Integrated sensing and communications (ISAC) requires tight coordination between spatial signal design and multiple-access strategies to balance communication throughput and sensing accuracy under shared spectral and hardware constraints. However, existing ISAC frameworks with rate-splitting multiple access (RSMA) typically rely on fixed antenna arrays and decoupled optimization, which fundamentally limit their ability to adapt to fast channel variations and dynamic sensing requirements. This paper introduces a fluid antenna-enabled RSMA-assisted ISAC architecture, in which movable antenna ports are exploited as a new spatial degree of freedom to enhance adaptability in both communication and sensing operations.
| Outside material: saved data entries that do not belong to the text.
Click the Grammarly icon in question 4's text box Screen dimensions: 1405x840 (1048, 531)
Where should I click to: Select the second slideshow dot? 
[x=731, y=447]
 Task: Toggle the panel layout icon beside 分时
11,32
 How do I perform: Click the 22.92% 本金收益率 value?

Fluid antenna systems (FAS) are deployed at both the base station and user terminals, allowing dynamic port selection that reshapes the effective channel and sensing beampattern in real time. We formulate a joint sum-rate maximization problem subject to explicit sensing-quality constraints, capturing the coupled impact of antenna port selection, RSMA rate allocation, and multi-beam transmit design. The proposed framework maximizes the communication sum-rate while ensuring that the sensing functionality satisfies a predefined sensing quality constraint. This constraint-based ISAC formulation guarantees that sufficient sensing power is directed toward the target while optimizing communication performance. The resulting optimization involves strongly coupled discrete and continuous decision variables, rendering conventional optimization methods ineffective. To address this challenge, a hierarchical deep reinforcement learning (HDRL) framework is developed, where an upper-layer deep Q-network (DQN) determines discrete antenna port selection and a lower-layer twin delayed deep deterministic policy gradient (TD3) algorithm optimizes continuous beamforming and rate-splitting parameters. Numerical results demonstrate that the proposed approach significantly improves system performance, achieving higher communication sum-rate while satisfying sensing requirements under dynamic propagation conditions.